Stored records =
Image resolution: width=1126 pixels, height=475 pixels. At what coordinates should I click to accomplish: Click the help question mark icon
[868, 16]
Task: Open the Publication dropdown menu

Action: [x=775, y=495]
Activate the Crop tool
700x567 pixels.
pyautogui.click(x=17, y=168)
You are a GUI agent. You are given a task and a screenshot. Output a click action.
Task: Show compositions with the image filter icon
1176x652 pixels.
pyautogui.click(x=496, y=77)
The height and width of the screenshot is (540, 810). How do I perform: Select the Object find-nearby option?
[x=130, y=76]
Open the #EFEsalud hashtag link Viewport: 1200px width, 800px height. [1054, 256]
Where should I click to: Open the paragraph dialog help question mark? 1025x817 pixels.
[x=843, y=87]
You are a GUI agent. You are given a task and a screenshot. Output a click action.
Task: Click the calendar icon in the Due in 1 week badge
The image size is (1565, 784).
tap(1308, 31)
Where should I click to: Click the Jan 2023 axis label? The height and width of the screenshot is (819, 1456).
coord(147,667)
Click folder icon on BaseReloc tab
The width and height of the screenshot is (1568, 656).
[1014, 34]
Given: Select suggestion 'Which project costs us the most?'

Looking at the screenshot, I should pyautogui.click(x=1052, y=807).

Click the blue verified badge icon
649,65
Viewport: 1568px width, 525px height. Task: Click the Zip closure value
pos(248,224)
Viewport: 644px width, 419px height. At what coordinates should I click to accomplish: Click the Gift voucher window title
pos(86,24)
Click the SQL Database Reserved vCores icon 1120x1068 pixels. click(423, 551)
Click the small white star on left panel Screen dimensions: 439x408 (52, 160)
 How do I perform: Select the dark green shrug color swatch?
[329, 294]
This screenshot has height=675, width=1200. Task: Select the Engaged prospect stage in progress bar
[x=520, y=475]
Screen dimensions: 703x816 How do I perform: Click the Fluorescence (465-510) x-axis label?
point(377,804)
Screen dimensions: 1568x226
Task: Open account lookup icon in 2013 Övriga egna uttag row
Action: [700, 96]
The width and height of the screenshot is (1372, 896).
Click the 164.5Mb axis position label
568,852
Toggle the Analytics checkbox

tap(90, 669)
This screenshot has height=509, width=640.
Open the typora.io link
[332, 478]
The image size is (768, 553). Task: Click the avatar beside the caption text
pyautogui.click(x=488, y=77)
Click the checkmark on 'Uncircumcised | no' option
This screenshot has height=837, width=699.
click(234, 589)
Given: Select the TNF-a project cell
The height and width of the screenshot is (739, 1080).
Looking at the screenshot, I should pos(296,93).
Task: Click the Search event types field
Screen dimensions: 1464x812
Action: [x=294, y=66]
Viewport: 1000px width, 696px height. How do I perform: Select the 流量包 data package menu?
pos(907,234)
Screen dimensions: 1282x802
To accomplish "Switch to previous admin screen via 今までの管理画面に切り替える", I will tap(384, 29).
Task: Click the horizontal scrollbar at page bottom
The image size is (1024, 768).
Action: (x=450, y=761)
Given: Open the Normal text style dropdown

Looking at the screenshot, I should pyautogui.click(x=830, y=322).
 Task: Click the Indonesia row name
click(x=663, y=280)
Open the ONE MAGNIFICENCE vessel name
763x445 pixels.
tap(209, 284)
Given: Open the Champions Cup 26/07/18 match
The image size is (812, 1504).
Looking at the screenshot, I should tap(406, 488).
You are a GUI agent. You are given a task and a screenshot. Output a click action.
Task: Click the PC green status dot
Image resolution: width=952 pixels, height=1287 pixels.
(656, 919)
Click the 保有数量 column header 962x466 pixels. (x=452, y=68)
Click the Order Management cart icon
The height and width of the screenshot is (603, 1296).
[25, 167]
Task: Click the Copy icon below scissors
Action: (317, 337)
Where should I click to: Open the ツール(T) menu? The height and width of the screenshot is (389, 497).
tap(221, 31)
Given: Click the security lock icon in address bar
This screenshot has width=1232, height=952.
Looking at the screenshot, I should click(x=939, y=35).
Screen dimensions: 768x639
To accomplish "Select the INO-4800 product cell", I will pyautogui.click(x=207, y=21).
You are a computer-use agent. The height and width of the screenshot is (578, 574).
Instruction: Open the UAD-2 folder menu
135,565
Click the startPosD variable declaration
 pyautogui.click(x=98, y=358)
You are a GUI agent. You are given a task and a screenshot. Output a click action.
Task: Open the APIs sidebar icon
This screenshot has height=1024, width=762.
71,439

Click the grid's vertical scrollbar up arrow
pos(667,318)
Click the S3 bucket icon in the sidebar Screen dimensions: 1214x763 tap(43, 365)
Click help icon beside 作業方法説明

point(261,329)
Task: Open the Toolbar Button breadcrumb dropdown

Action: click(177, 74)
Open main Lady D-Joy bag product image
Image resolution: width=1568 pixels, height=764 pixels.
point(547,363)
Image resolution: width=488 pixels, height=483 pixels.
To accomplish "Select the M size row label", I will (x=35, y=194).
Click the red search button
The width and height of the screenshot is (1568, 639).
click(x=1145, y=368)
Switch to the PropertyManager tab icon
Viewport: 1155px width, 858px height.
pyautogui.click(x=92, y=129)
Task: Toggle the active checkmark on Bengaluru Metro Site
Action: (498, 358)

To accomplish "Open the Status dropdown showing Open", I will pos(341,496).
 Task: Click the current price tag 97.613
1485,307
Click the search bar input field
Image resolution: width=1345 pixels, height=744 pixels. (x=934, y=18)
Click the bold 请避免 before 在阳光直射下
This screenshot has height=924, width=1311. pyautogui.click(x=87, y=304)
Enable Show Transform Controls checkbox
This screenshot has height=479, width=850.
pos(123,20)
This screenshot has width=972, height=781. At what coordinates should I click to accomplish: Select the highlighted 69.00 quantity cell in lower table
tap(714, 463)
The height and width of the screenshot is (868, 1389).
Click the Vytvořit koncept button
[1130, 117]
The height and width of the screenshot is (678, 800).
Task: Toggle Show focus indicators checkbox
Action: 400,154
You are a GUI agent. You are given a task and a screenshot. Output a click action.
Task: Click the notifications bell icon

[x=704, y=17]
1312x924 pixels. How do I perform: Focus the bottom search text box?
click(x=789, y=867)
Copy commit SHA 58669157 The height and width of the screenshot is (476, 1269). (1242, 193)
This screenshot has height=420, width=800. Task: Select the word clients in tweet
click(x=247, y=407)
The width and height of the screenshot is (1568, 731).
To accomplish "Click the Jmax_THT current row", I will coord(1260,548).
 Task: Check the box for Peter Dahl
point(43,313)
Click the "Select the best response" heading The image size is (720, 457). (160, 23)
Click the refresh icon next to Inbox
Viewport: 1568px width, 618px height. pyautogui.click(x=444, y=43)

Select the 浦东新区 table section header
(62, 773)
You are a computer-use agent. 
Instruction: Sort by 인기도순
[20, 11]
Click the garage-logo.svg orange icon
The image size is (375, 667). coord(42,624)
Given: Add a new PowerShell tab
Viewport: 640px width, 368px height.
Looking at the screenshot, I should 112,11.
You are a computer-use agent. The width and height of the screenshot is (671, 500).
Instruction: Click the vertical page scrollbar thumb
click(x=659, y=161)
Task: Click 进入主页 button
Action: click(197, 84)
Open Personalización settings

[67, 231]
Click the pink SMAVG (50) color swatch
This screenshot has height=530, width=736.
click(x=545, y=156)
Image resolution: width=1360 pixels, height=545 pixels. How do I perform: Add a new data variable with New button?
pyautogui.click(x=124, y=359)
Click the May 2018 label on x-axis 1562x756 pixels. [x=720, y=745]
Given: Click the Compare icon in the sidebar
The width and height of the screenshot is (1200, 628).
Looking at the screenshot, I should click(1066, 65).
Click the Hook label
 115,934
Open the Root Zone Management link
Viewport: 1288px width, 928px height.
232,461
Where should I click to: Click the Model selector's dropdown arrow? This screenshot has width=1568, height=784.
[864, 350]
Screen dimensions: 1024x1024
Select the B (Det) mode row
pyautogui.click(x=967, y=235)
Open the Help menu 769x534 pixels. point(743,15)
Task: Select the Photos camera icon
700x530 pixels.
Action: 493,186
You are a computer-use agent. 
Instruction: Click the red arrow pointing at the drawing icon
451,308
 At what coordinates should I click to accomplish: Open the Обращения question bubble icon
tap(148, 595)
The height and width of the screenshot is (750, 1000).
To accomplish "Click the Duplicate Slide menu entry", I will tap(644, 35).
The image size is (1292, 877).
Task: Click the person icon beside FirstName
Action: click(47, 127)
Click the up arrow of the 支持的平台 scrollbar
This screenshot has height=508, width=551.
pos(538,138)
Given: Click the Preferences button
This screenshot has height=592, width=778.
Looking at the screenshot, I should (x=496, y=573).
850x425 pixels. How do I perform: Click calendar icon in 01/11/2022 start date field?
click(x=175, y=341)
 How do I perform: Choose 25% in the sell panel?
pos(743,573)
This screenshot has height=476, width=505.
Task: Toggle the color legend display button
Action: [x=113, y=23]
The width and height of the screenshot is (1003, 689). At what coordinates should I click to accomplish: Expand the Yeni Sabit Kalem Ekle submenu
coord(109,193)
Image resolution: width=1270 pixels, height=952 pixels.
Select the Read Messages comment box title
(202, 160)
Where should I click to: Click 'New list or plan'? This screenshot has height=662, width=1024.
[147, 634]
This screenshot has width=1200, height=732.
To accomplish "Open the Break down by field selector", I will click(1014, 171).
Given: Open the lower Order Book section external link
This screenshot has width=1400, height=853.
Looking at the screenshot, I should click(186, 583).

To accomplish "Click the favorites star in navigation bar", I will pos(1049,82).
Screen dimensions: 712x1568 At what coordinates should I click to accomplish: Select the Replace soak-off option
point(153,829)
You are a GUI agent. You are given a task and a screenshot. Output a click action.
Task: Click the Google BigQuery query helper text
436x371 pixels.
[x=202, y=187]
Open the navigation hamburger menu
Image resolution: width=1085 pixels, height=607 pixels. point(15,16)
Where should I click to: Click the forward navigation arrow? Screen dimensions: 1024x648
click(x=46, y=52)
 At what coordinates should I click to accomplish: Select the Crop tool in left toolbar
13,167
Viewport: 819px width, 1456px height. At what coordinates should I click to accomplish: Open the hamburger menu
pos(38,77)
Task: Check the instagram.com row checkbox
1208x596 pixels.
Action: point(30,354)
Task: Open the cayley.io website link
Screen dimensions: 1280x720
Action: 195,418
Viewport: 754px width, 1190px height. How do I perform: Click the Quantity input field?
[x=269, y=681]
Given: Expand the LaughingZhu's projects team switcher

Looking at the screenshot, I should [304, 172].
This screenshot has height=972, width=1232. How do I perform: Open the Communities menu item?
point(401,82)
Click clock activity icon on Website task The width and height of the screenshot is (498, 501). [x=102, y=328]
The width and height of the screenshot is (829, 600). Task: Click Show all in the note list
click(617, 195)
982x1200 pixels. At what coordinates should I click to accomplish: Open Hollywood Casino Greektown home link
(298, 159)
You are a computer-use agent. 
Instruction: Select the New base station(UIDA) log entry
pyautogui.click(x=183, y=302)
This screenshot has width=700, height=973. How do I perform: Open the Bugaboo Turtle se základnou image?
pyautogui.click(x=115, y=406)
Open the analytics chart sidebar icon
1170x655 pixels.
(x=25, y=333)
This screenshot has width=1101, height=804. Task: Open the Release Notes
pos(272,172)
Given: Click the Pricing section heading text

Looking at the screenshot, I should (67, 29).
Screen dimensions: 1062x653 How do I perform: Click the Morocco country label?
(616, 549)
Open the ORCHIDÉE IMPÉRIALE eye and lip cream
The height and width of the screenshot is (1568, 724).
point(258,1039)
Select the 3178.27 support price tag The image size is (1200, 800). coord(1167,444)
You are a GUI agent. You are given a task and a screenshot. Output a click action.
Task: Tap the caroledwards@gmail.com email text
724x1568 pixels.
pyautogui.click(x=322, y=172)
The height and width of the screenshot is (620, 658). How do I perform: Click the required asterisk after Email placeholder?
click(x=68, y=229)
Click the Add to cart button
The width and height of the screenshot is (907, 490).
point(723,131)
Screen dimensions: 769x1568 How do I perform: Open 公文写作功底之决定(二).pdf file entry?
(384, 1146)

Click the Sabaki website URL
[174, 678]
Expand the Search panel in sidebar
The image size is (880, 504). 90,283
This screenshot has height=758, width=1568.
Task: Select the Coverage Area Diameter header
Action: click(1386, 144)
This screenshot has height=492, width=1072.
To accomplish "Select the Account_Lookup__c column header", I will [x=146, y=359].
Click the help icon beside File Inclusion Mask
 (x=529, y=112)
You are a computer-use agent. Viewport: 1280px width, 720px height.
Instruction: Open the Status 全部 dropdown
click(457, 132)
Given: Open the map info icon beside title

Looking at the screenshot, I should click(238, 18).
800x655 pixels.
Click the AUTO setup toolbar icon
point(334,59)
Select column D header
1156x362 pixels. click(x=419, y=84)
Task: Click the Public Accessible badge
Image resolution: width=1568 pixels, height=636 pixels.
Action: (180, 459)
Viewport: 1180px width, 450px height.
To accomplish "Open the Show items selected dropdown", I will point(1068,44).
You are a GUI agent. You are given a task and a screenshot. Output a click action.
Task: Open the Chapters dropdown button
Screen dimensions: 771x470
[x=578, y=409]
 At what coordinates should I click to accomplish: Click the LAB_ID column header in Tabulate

What you need to do =
Return every line of the preceding records in which the word "Order" appears.

Solution for this task =
Click the Order Management cart icon
Given: Open the lower Order Book section external link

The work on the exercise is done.